"And yet there is less of it here than in some other countries; in England, for instance."

"We are too busy for such vanities. Besides, we are just now in an unlucky position. A wilderness is one thing; savageness and solitude have a character of their own; and so has a polished landscape with associations of art, poetry, legend, and history."

"And we have destroyed the one, and have not yet found the other."

"And so, between two stools we fall to the ground."

"If you have a liking for a wilderness and primitive scenery, I don't think that you have much reason to complain; for you, at least, have contrived to see something of them."

"And you of the other sort; art and history wedded to nature; at Tivoli, for example,—at the Lake of Albano; where else shall I say?"

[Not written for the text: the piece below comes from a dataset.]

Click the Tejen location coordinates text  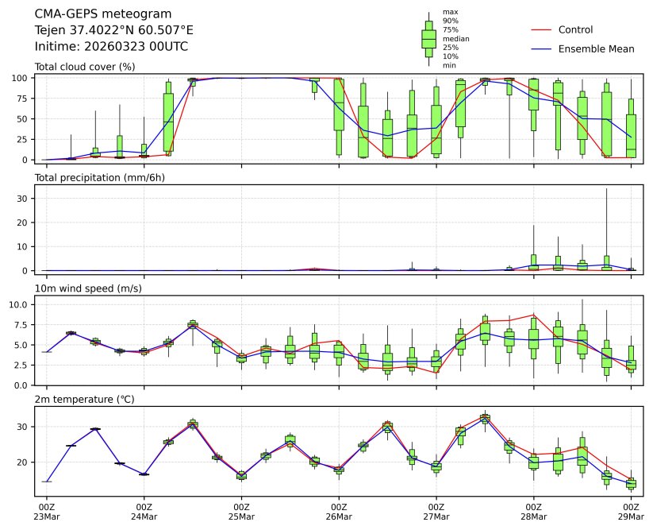tap(114, 30)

"Say, at Giardini, in Sicily."

"Why at Giardini? I never heard of it before."

"Not that the view there is finer than in some other places, though towards evening it is very beautiful. You see the ocean on one side, and the mountains on the other, covered to the top with orange, lemon, and olive trees, and Mount Etna rising above them all, with a spire of white smoke curling out of its crater, tinted with red, yellow, and purple, where the sunset strikes it. On the mountain above you there is an ancient theatre, where a Greek audience once sat on the stone benches, and after them, in their turn, a Roman. On the peak of the mountain over it is a Saracen castle, and, not far off, a Norman tower."

"So that the whole is an embodiment of poetry and history from the days of the Odyssey downwards."